I am delighted to share my review today for The Book of Accidents by Chuck Wendig. I came across this author when I took part in a Blog Tour for The Wanderers, it is an amazing book btw. So when I saw this one I knew I wanted to read more by him, and this one did not disappoint.
This is 15/20 of the #20booksofsummer reading challenge.
A family returns to their hometown—and to the dark past that haunts them still—in this masterpiece of literary horror by the New York Times bestselling author of Wanderers
Long ago, Nathan lived in a house in the country with his abusive father—and has never told his family what happened there.
Long ago, Maddie was a little girl making dolls in her bedroom when she saw something she shouldn’t have—and is trying to remember that lost trauma by making haunting sculptures.
Long ago, something sinister, something hungry, walked in the tunnels and the mountains and the coal mines of their hometown in rural Pennsylvania.

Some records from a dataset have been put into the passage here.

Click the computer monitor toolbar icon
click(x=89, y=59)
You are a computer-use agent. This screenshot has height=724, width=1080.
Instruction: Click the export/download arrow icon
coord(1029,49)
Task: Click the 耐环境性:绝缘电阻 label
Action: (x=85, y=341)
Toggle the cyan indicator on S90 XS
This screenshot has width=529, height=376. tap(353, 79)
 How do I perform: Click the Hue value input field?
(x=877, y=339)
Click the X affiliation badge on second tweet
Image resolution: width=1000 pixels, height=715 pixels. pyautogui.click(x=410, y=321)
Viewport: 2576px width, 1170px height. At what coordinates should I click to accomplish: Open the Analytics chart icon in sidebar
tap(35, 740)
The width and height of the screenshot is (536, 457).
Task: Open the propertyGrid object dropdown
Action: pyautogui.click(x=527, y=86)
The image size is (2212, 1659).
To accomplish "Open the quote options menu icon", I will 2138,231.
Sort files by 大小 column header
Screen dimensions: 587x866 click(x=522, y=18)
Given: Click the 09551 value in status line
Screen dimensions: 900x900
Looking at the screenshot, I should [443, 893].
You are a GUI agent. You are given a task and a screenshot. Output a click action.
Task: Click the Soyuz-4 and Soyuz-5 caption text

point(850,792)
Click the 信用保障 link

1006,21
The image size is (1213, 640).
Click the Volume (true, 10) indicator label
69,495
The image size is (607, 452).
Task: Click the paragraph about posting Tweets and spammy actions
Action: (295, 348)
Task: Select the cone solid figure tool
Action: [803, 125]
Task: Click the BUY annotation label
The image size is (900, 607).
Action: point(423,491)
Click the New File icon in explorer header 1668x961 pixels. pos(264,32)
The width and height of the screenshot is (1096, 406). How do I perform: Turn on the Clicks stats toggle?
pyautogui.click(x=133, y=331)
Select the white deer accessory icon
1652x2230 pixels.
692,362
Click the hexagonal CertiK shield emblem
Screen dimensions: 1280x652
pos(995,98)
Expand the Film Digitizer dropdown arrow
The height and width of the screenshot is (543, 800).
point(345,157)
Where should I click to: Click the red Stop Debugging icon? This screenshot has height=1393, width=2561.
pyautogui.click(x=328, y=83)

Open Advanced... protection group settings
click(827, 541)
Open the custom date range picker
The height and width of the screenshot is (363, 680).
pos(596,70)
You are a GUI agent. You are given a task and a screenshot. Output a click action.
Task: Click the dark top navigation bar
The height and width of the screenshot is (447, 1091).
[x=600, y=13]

Now, Nate and Maddie Graves are married, and they have moved back to their hometown with their son, Oliver.
And now what happened long ago is happening again . . . and it is happening to Oliver. He meets a strange boy who becomes his best friend, a boy with secrets of his own and a taste for dark magic.
This dark magic puts them at the heart of a battle of good versus evil and a fight for the soul of the family and perhaps for all of the world. But the Graves family has a secret weapon in this battle: their love for one another.
When I read Wanderers by Chuck Wendig in 2019 it became my Top Book of the year. Why then has it taken me so long to pick up The Book of Accidents!
This is a fabulous story and one that is a mix of horror, mystery, murder, supernatural and a whole lot of other stuff. The focus is on the Graves family, Father Carl, Mother Maddie and Son Oliver. They have just moved into Carl’s father’s house after his father had died. Carl didn’t have a good relationship with his father, there is bitterness and anger, and even a feeling of being glad that his father had passed away.
Starting a new life away from Philly and being a cop, Nate is hoping for a more relaxed life. One that will allow Maddie to create her art and for Oliver to find some piece from the trauma of being at school. Oliver is a sensitive child, he picks up on others’ feelings and finds it all overwhelming.
The feeling is something that runs deep in this novel, the feeling of something sinister lurking waiting for the author to unleash it. The feeling that there is more to this story than meets the eye. Then there is the feeling of unfinished business and events that are unfolding in the town.
There was a series of murders in the area, and the man was caught, imprisoned and electrocuted. Then the mystery of why the boulder-strewn park is so notorious and why the tunnel is officially a no-go area.
There is a lot going on in this book and the author lays it out in a way that allows you to get to grips with some of the characters before introducing more. There isn’t an over-abundance of characters, instead, there are a lot of subplots, and plots within sub-plots. Again brilliantly executed and allows the reader to keep up to speed even though not necessarily know where the author is planning on going.
This is a horror, and while there are some gory moments, I didn’t find it scary. I was more intrigued by the mysteries and wanted to know what the outcomes would be. The tense and intriguing nature of the story makes this such an addictive read. Mysteries deepen, more questions form and the story goes on a wonderful rollercoaster of a journey.
The synopsis is good to tempt but comes nowhere near to giving anything much away, which is why this is such a vague review. The family concerned is one that I was rooting for, nothing however is guaranteed and I was on tenterhooks for a large part of the story as to what eventualities they would find themselves in.
This is a brilliant story and at 500+ pages it is one that you can really get your teeth into, so to speak. I think this is one that would interest a good many readers as it does span several genres. I thought it was a cracking read and I would absolutely recommend it.